The prosecutions are almost certainly the last to be brought for incidents during The Troubles.
On May 1, 2024 the guillotine falls on further prosecutions as a result of the passing of the controversial Northern Ireland Troubles (Legacy and Reconciliation) Bill.
Northern Ireland’s Public Prosecution Service (PPS) announced on Thursday that an individual identified only as Soldier F had been charged with the murder of Patrick McVeigh, 44, who was shot during disturbances in the city in the early hours of May 13, 1972.
He will also be prosecuted for the attempted murder of four other people wounded on the same night.
Military Reaction Force Operated in Belfast
The four men are said to have been members of a temporary army unit known as the Military Reaction Force (MRF), which was operating in Belfast in 1972.More than 3,600 people were killed during The Troubles—the period of sectarian strife between 1969 and 1998 when the Provisional IRA sought to force a united Ireland through terrorism—and 1,000 of those killings remain unsolved.
In journalist David McKittrick’s book “Lost Lives,” he described 1972 as a “turmoil of violence and political confusion, with a death toll far higher than any other year.”
Bloody Sunday—when members of the Parachute Regiment shot dead 13 civil rights protesters in Londonderry in January 1972—was followed by a spate of riots and soldiers being assassinated by Provisional IRA snipers, especially in Belfast.
Loyalist and republican mobs often attacked rival communities and burned people out of their homes.
In “Lost Lives,” Mr. McKittrick says Mr. McVeigh, a Catholic who was himself a former soldier, was shot “by undercover soldiers who opened fire on a vigilante group made up of local residents.”
Witnesses said that after the incident they saw the driver of the car carrying the MRF soldiers produce a pass to get through a military checkpoint in Finaghy Road North.
At an inquest into Mr. McVeigh’s death, six soldiers from the MRF claimed they had been fired on by men armed with rifles and revolvers and were returning fire.

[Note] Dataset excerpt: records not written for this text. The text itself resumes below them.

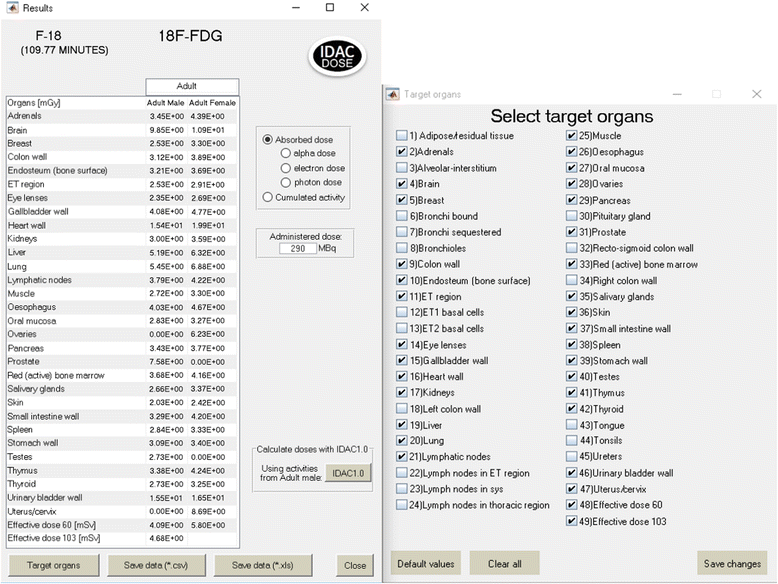Viewport: 778px width, 584px height.
Task: Toggle the Pituitary gland checkbox
Action: [573, 216]
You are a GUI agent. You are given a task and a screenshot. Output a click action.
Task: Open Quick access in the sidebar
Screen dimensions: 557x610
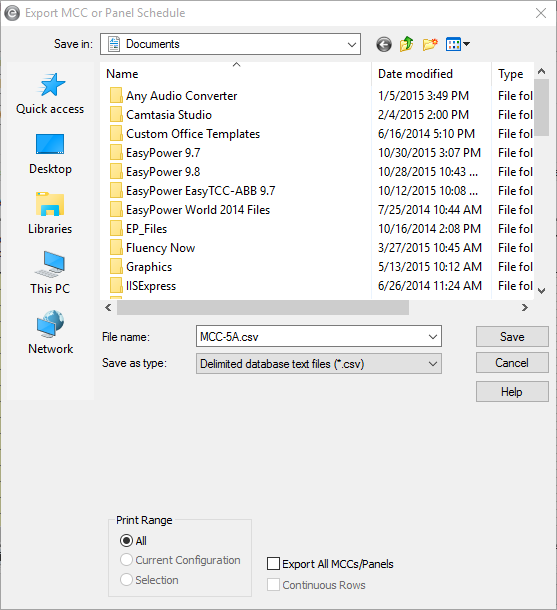coord(50,94)
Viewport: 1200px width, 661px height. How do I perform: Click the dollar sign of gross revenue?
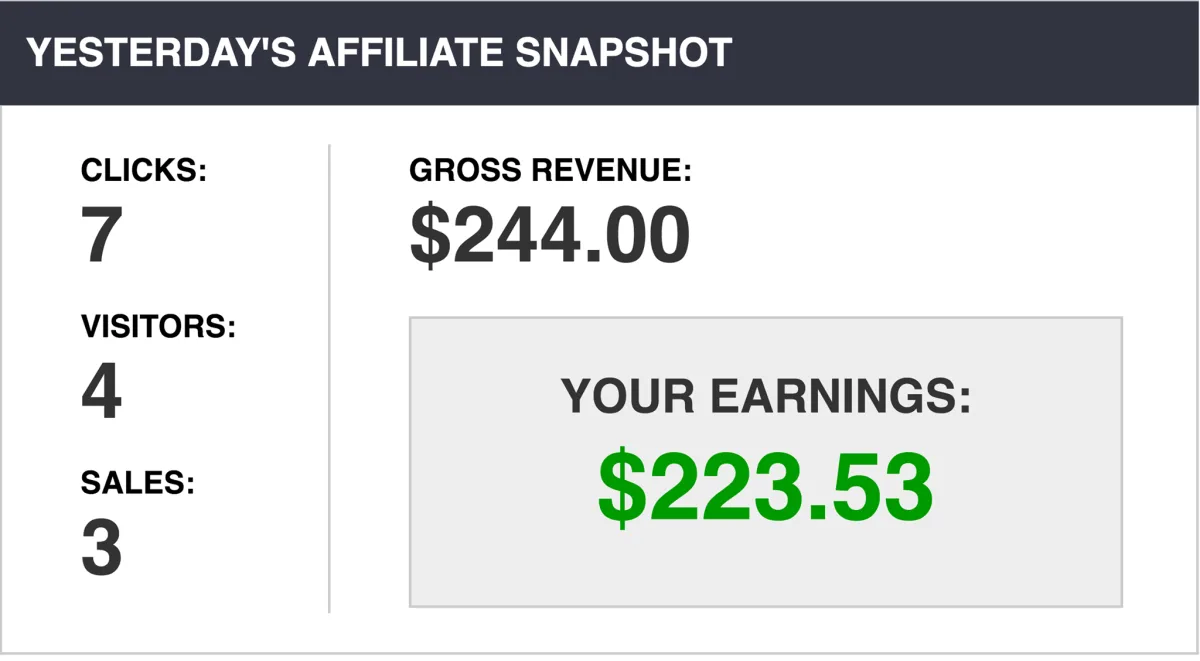(x=430, y=236)
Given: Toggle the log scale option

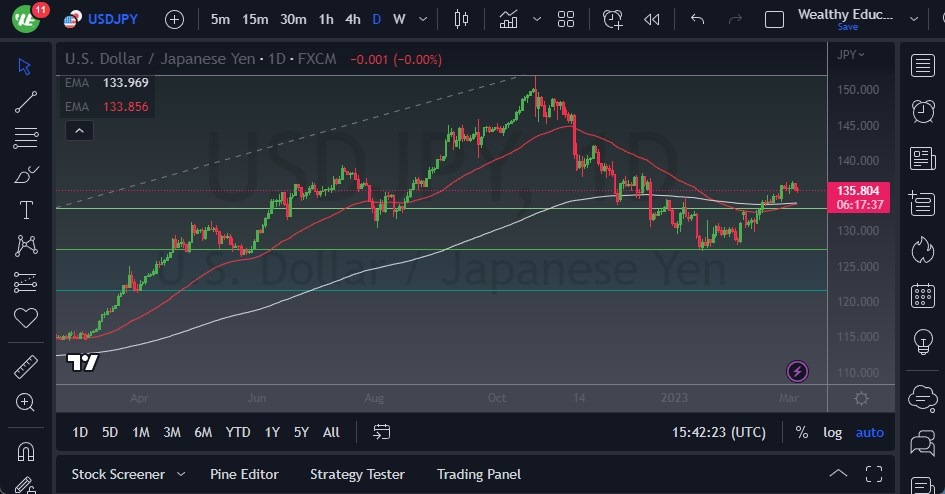Looking at the screenshot, I should pos(832,432).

Daughter Says Killing Was ‘Real Injustice’
On Thursday, Mr. McVeigh’s daughter Pat welcomed the news that Soldier F had been charged.She told the BBC, “It was a real injustice when my father was killed, he wasn’t a gunman, never was, we need his name cleared.”
The PPS also announced it would not be prosecuting another former soldier in relation to a shooting incident on May 26, 1972 or a second retired serviceman over an incident at Glen Road bus terminus on June 22, 1972 in which four people were shot.

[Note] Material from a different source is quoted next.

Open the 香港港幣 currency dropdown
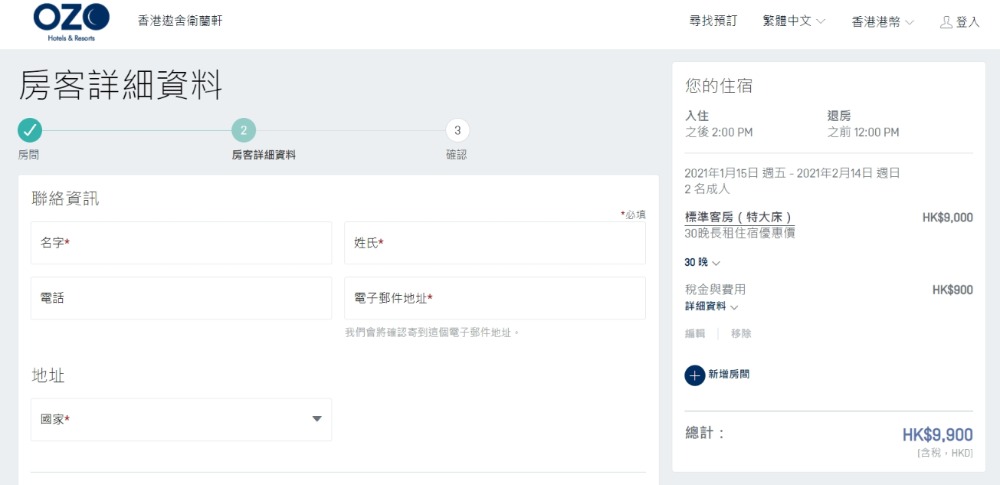The image size is (1000, 485). pyautogui.click(x=882, y=22)

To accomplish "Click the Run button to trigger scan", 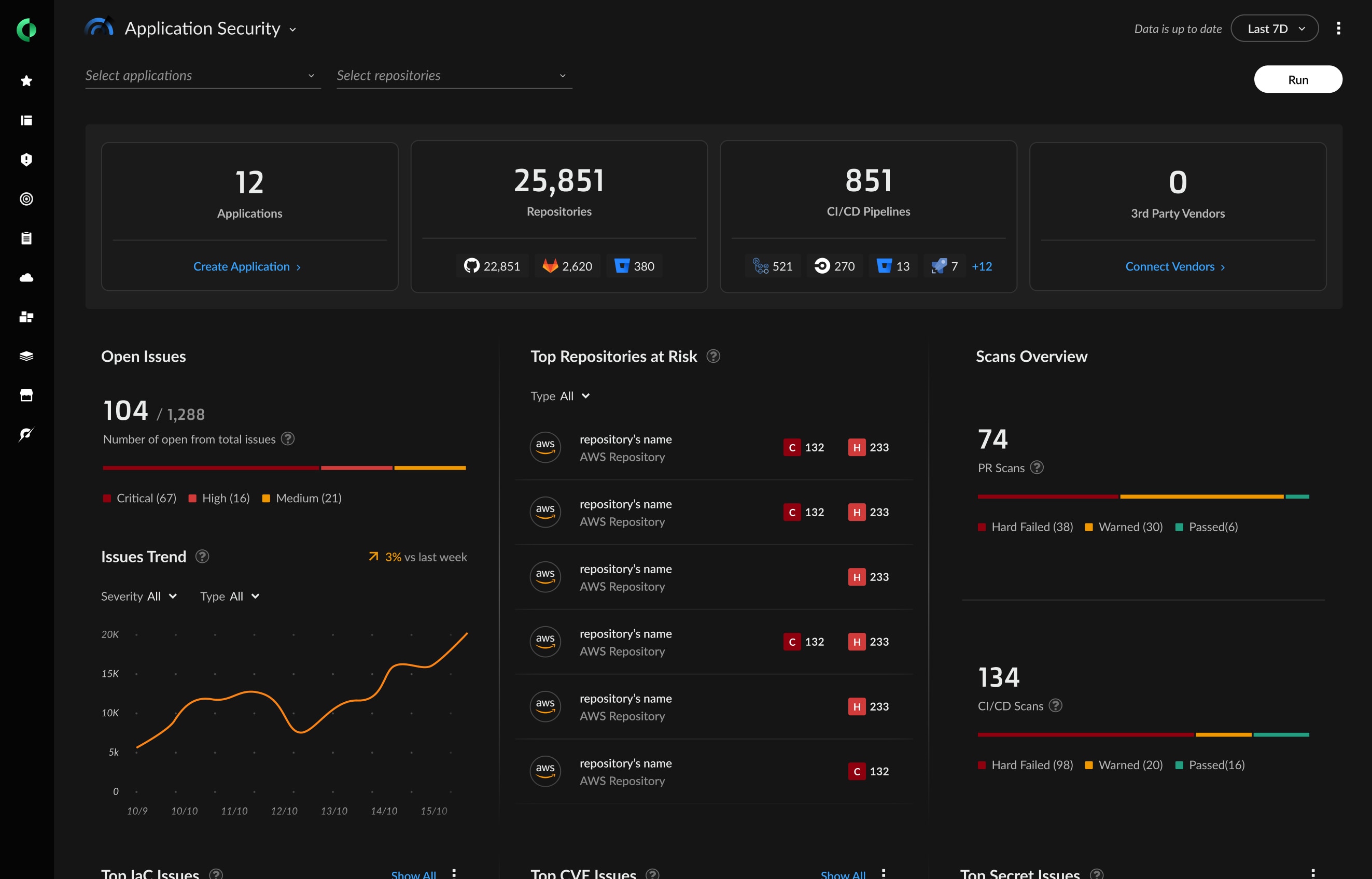I will tap(1297, 79).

The decisions by the PPS follow the consideration of a reports from the Police Service of Northern Ireland’s legacy investigation branch, which looked into the activities of the MRF, which was also known as the Mobile Reaction Force.
PPS Assistant Director Martin Hardy said, “Regardless of the differing outcomes in relation to each incident examined, we in the PPS recognise that this is a painful day for all victims and families involved and that they have waited a long time to reach this stage of the process.”
Legacy Bill Described as ‘Obscene’
Last year Paul Wilson, whose father Paddy, an SDLP politician, was killed by loyalist paramilitaries in 1972, told The Epoch Times the bill was “obscene” and said, “If you’ve broken the law you need to face justice.”Some of the anonymised ciphers used to identify the soldiers in the MRF cases are the same as those used previously, which may lead to confusion.
Soldier F, for example, is not the same individual who was charged in connection with Bloody Sunday.
That Soldier F, a former paratrooper, is charged with the murder of James Wray and William McKinney and with attempted murder involving five other people in Derry, on Jan. 30, 1972. He is due to go on trial at Belfast Crown Court later this year.